Last year, BlackRock’s peer Vanguard quit a net-zero banking alliance—the Net Zero Asset Managers initiative—claiming it needed more clarity and independence concerning its environmental, social, and governance commitments to clients.

Also last year, global lenders including JP Morgan, Bank of America, and Morgan Stanley warned they would leave a UN-backed net-zero initiative for the financial sector—the Glasgow Financial Alliance for Net Zero—because their membership in it could end up violating U.S. antitrust legislation.

In fairness, the latter warning came as a result of a political pushback against ESG investing in the US. Conservative states targeted asset managers and banks that were making loud proclamations about their ESG plans that, by definition, would include reducing their exposure to oil and gas. Since for many of these states oil and gas are vital revenue contributors, the idea of such reduced exposure did not sit well.

Yet it’s not just a political pushback.
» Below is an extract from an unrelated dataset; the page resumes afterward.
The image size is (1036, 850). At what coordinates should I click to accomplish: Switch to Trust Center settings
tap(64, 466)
Investors themselves are beginning to be in two minds about their dedication to ESG investments. Because while Larry Fink and his peers continue to reiterate their commitment to net zero and the transition, they are seeing very well where oil and gas stocks have moved over the past two years.

Energy stocks gained a total of 135 percent over 2021 and 2022 and are on track to add another 22 percent this year, according to analysts cited by Bloomberg. This surge compares with a not-so-impressive 5-percent gain for the S&P 500 over the two-year period.
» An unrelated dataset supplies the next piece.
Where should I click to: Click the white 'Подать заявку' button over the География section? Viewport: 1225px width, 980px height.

With such a gap between energy stock performance and the broader market, it is not really surprising that investors previously committed exclusively to what is being advertised pretty much as the only ethical, responsible form of investment are now changing their attitudes.
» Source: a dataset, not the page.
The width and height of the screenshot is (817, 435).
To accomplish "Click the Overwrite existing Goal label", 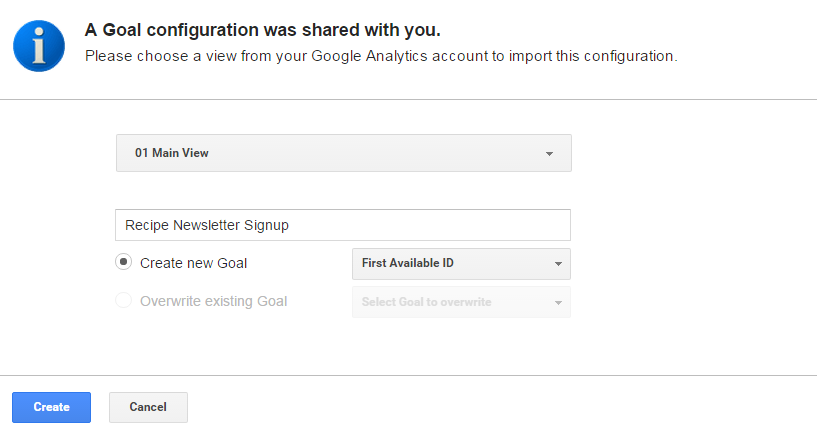I will [x=214, y=301].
Rockefeller Capital Management, Bloomberg reported this week, has a 6-percent energy weighting despite its dedication to ESG investing. The firm’s energy weighting is larger than the S&P 500’s, where energy stocks represent 4.8 percent of the total, the report notes.

Clients at Rockefeller’s wealth management unit, meanwhile, have boosted their combined holdings in the oil and gas industry, buying stocks in Exxon, Chevron, Petrobras, Diamond Energy, and all other public oil and gas companies regardless of size.

It’s self-evident that the excellent performance of oil and gas stocks during the last two years was one big reason why investors are once again paying attention to them. Another reason is the emergence of doubts and misgivings about the profitability of ESG investments.

Returns have been called into question, as have the green credentials of companies advertising as ESG-friendly. Not everyone is convinced that ESG investing is the only true path to the future world of profits. Not everyone appears to even be sure what ESG actually is amid the heated debate about ESG investing in the U.S. And this may lead to lawsuits.

According to this report in Responsible Investor, the debate could unleash a wave of litigation as investors seek clarity about the nature of ESG or seek to get compensation for unprofitable decisions made by their financial advisers on ESG grounds.

Such a development would likely compromise ESG as a concept further—financial advisers are not fans of litigation and might begin to think twice before advertising this or that investment as both ESG and profitable when it isn’t, as pointed out by critics.

“I think that our industry is going through a time where the consumers of these products could benefit from additional clarification,” the chief marketing officer of Parnassus Investments told Bloomberg. The firm has no oil and gas holdings, but pressure on the industry to reconsider has been growing.

“ESG funds pay a higher expense ratio. If you start showing a negative tracking error because you don’t hold energy, you’re going to close down the fund at some point,” accounting and auditing professor Shivaram Rajgopal from the Columbia Business School told Bloomberg.

In other words, if you’re only delivering on half of the promise—sustainable investment—but not on the other half—profits—the most natural thing for investors would be to insist on changes that rectify the situation. Because investing is not charity. It is an activity seeking a profit.